**Selected text**:
>> START
= Discourse ethics =

Argument focused on ethics

Discourse ethics is a philosophical theory of morality, attempting to update Kantian ethics for modern egalitarian intuitions and social epistemology. The theory originated with German philosophers Jürgen Habermas and Karl-Otto Apel, and variations have been used by Frank Van Dun and Habermas' student Hans-Hermann Hoppe.

Kant extracted moral principles from the necessities forced upon a rational subject reflecting on the world. Habermas extracted moral principles from the necessities forced upon individuals engaged in the discursive justification of validity claims, from the inescapable presuppositions of communication and argumentation.

The simplest form of discourse ethics is Habermas' "Principle of Universalization", which holds that
a moral norm "is valid just in case the foreseeable consequences and side-effects of its general observance for the interests and value-orientations of each individual could be jointly accepted by all concerned without coercion."

Discourse ethics is a possible grounding for critical theory. In that context, it argues that immoral social ills arise through stymied discourse, wherein certain participants cannot or do not submit their views for rational deliberation.

It is also a possible approach to the management of science. That approach is primarily popular in Europe, in part because Europeans prefer rule-based social adaption to technological progress, whereas Americans prefer utilitarian approaches.

==Habermas and Apel==
Habermas's discourse ethics attempts to explain the implications of communicative rationality to moral insight and social norms. It reformulates Kantian deontological ethics into the analysis of communicative structures. This means that it is an attempt to explain the universal and obligatory nature of morality as a consequence of certain universal obligations associated with successful communication.
>> END
**Source excerpt**:
>> START
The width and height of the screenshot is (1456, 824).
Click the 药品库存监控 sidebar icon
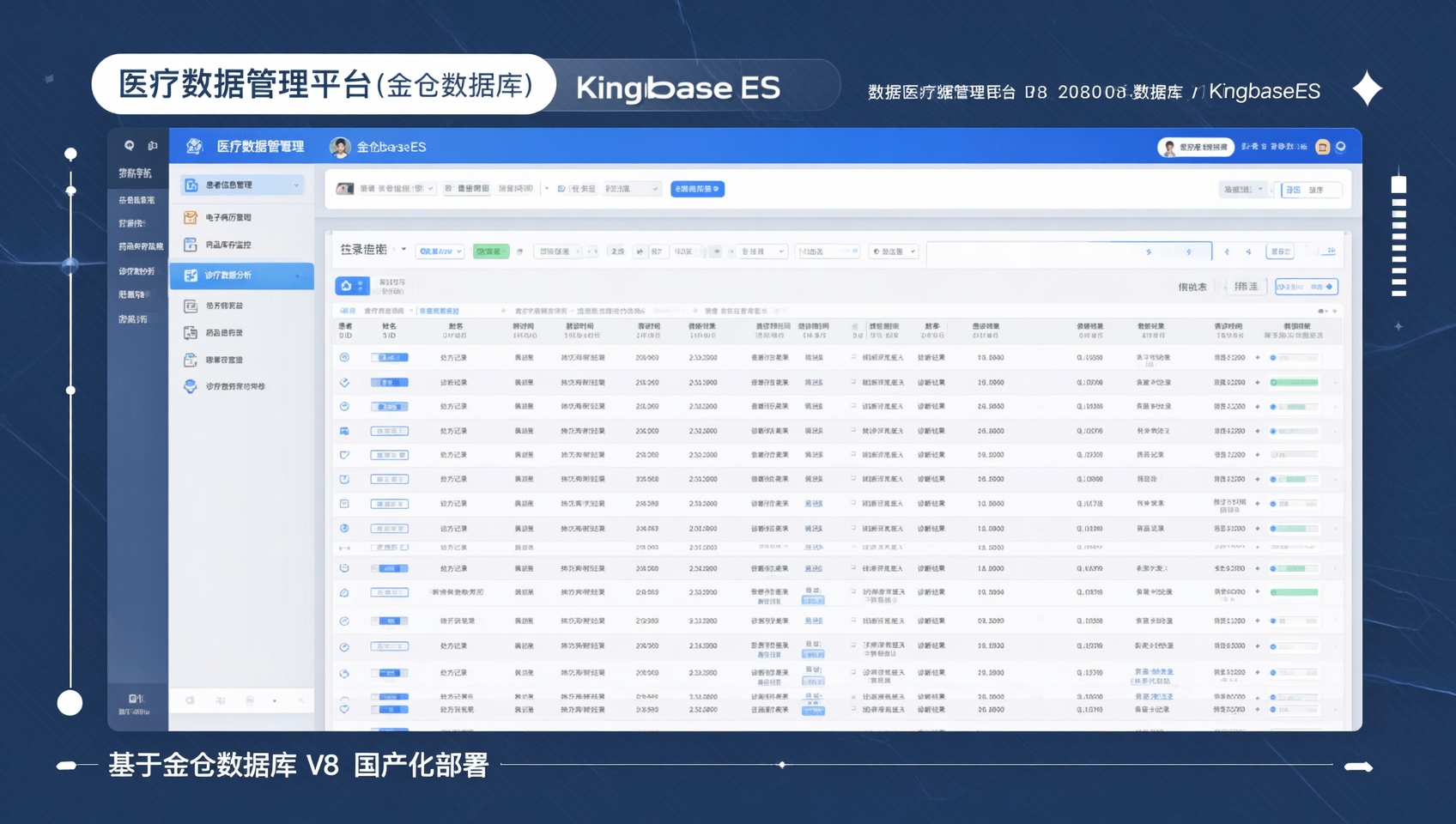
>> END
**Goals**:
**1)** Reproduce verbatim the stretch of the discourse ethics article from "It is also a" through "prefer utilitarian approaches.".
**2)** Condense the paragraph of the discourse ethics article that begins "Kant extracted moral principles" into a single shorter sentence that keeps its main facts.
**3)** According to the discourse ethics article, which two German philosophers originated the theory?

**Written responses**:
**1)**
It is also a possible approach to the management of science. That approach is primarily popular in Europe, in part because Europeans prefer rule-based social adaption to technological progress, whereas Americans prefer utilitarian approaches.

**2)** Kant derived moral principles from what a rational subject reflecting on the world must accept, while Habermas derived them from the unavoidable presuppositions of communication and argumentation among people justifying validity claims.

**3)** Jürgen Habermas and Karl-Otto Apel.